BLOC DE TEXTE →
★ ★ ★ ★ ★ ★ ★

Il est donc d’autant moins compréhensible que Survivors’ Agenda appelle de ses vœux des lois qui dépénalisent le système prostitueur, l’achat d’actes sexuels, le proxénétisme, ainsi que la propriété et la gestion des maisons closes, de « salons de massage » illicites, d’agences de « tourisme sexuel » et d’innombrables autres établissements dont l’activité est le commerce du sexe. Vous appelez donc à la perpétuation et à l’expansion, et non à l’extinction, de systèmes d’exploitation et d’oppression qui détruisent des existences pour que certains puissent réaliser des profits incalculables.

Nous, les soussigné.e.s, sommes des féministes, des militant.e.s pour la justice sociale et des défenseu.r.se.s des droits humains, ainsi que des prestataires de services de première ligne qui luttent pour l’égalité et les droits des femmes et des filles, des immigrants et des populations LGBTQ+. La majorité des signataires ont elles-mêmes et eux-mêmes survécu à des violences sexuelles et au commerce du sexe, notamment à la prostitution et à la pornographie.

Nous sommes des autochtones, des représentant.e.s des premières nations, des « intouchables », des métis.ses, des Européen.ne.s et des descendants d’Européen.ne.s, des Africain.ne.s et des descendant.e.s d’Africain.ne.s, des Latino-Américain.e.s et des Antillais.es, mais aussi des Asiatiques et des Océanien.ne.s des six continents. Survivors’ Agenda est basée aux États-Unis, mais les signataires américain.e.s ci-dessous sont rejoints par d’autres militant.e.s du monde entier, qui partagent des systèmes étatiques cautionnant l’oppression, le patriarcat, le néocolonialisme, ainsi que la discrimination basée sur le sexe et le genre. Nous savons tous que la justice et l’égalité, la paix et les droits humains demeureront hors de portée partout dans le monde tant que l’achat et la vente d’êtres humains dans le système prostitutionnel continueront à exister. Nous ne parvenons pas à croire qu’en dépit des conclusions de l’Organisation des Nations Unies, de leurs agences, ainsi que des gouvernements du monde entier, vous vous refusiez à admettre que le commerce du sexe est un phénomène qui se chiffre en milliards de dollars, qui se caractérise par une exploitation honteuse, et qui fonctionne comme un marché, soumis aux forces de l’offre et de la demande, où l’incitation à réaliser des profits importants est considérable.

★ ★ ★ ★ ★ ★ ★

DONNÉES RÉPERTORIÉES →
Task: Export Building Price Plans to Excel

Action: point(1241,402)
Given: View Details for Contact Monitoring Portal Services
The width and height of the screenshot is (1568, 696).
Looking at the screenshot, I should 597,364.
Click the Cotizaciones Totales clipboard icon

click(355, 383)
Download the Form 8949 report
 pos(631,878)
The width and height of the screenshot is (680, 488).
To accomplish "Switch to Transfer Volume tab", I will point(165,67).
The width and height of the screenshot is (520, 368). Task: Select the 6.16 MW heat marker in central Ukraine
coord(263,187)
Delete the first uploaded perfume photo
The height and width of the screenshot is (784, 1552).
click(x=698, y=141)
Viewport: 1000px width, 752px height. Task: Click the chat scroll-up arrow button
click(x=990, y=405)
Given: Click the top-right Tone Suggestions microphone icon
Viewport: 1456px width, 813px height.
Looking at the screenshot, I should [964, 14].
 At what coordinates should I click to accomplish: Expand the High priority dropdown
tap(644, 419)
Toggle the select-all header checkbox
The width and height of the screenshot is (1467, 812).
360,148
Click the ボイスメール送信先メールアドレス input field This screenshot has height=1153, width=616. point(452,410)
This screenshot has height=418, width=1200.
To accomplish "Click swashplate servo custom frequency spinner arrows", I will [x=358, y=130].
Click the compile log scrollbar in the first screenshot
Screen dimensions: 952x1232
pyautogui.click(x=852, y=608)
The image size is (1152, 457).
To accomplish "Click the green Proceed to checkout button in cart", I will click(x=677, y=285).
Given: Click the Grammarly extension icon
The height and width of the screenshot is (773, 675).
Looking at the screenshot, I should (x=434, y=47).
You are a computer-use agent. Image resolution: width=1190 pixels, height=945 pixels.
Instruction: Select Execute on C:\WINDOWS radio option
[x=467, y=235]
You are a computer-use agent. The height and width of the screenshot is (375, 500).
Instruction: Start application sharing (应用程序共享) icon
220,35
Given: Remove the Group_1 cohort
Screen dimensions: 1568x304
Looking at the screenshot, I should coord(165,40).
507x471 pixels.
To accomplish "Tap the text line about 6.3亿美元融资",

★ ★ ★ ★ ★ ★ ★

LISTE DES TÂCHES →
1. Dans la lettre, quelles valeurs demeureront hors de portée partout dans le monde tant que durera l'achat et la vente d'êtres humains ? Énumérez-les toutes.
2. Recopiez le passage de la lettre commençant par « Nous, les soussigné.e.s, sommes » et allant jusqu'à « à la pornographie. », en renommant « prestataires de services » en « fournisseurs de services ».
3. Indiquez, s'il vous plaît, si chacune de ces affirmations concorde avec la lettre, en répondant par oui ou non et en citant les mots décisifs : (a) Survivors' Agenda est basée aux États-Unis. (b) Aucun des signataires n'a survécu au commerce du sexe. (c) Les signataires viennent uniquement des États-Unis.
Les données n'ont aucun rôle à jouer ici.

LES RÉPONSES →
1. la justice, l'égalité, la paix, les droits humains

2.
Nous, les soussigné.e.s, sommes des féministes, des militant.e.s pour la justice sociale et des défenseu.r.se.s des droits humains, ainsi que des fournisseurs de services de première ligne qui luttent pour l’égalité et les droits des femmes et des filles, des immigrants et des populations LGBTQ+. La majorité des signataires ont elles-mêmes et eux-mêmes survécu à des violences sexuelles et au commerce du sexe, notamment à la prostitution et à la pornographie.

3.
(a) Oui : « Survivors’ Agenda est basée aux États-Unis »
(b) Non : « La majorité des signataires ont elles-mêmes et eux-mêmes survécu à des violences sexuelles et au commerce du sexe »
(c) Non : « les signataires américain.e.s ci-dessous sont rejoints par d’autres militant.e.s du monde entier »